# Material to process:

────────────────────────────────────────

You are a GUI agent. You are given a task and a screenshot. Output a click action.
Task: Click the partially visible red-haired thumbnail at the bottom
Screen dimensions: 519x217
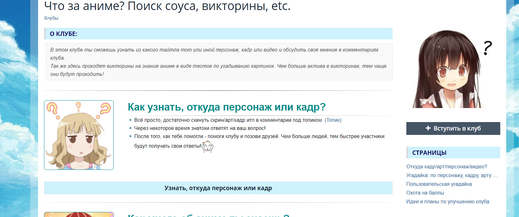coord(79,215)
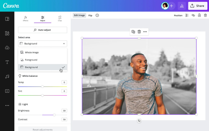
Task: Click the rotate handle below image
Action: tap(139, 121)
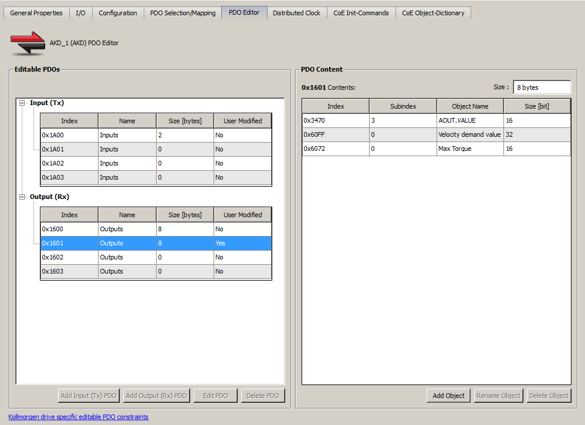Open the PDO Selection/Mapping tab
Screen dimensions: 585x425
(x=183, y=13)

────────────────────────────────────────

From the first line to the last, output the data exactly, without the pictures.

# Exercise answer:
You are a GUI agent. You are given a task and a screenshot. Output a click action.
Task: Click the partially visible red-haired thumbnail at the bottom
Screen dimensions: 519x217
coord(79,215)
Task: Click the rotate handle below image
Action: tap(139, 121)
Open the PDO Selection/Mapping tab
Screen dimensions: 585x425
(x=183, y=13)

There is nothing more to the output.